This is an archive of the discontinued LLVM Phabricator instance.

[OMPIRBuilder][MLIR] Support ordered clause specified with parameter
AbandonedPublic

Authored by peixin on Dec 26 2021, 6:26 PM.

Details

Summary

With ordered clause specified with parameter n, the n outer loops form a
doacross loop nest. Add applyDoacrossLoop to implement the doacross loop
"init" and "fini" runtime call in OpenMP IRBuilder. Add one virtual
clause in WsLoop MLIR Op to store the doacross loop bounds info.

In addition, move the barrier runtime call in the front of "after" basic
block, and set the insertion point at the end of "after" basic block.
With this change, lowering to LLVM IR is supported when dynamic schedule
is specified and collapse value is greater than 1. Also add the test
case.

Diff Detail

Unit TestsFailed

Event Timeline

peixin created this revision.Dec 26 2021, 6:26 PM
peixin requested review of this revision.Dec 26 2021, 6:26 PM
peixin updated this revision to Diff 396260.Dec 26 2021, 8:09 PM

Fix clang failed test cases.

To make the review work easier, I would like to give a brief explanation of the design of OMPIRBuilder of ordered clause with parameter. First of all, the ordered clause cannot work alone to make the code region execute in order. The ordered clause and ordered construct must cooperate to make the code region executing in order. For ordered clause specified with a paramter, the outer n (the parameter) loops form the doacross loop nest and OpenMP runtime function kmpc_doacross_init is generated to initialize the loop bounds info of the doacross loop nest. For ordered construct with depend clause, it posts/waits the corresponding thread id according to the index specified in ordered depend directive.

## Data section
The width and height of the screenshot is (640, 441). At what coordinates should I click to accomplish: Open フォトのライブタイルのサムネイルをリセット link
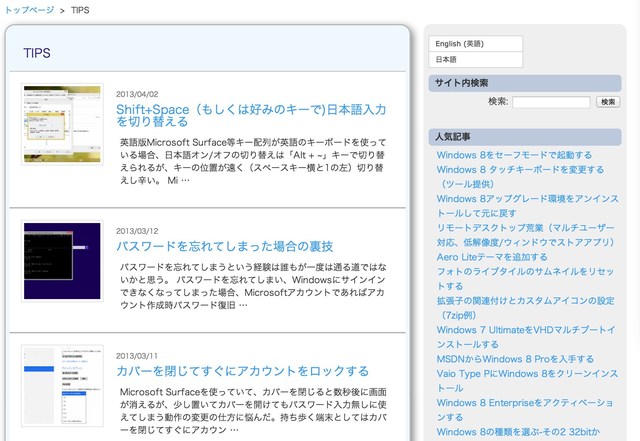pos(525,272)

## Required task
In the review page on supporting the ordered clause with a parameter, which OpenMP runtime function is generated to initialize the loop bounds info of the doacross loop nest?

## The answer
kmpc_doacross_init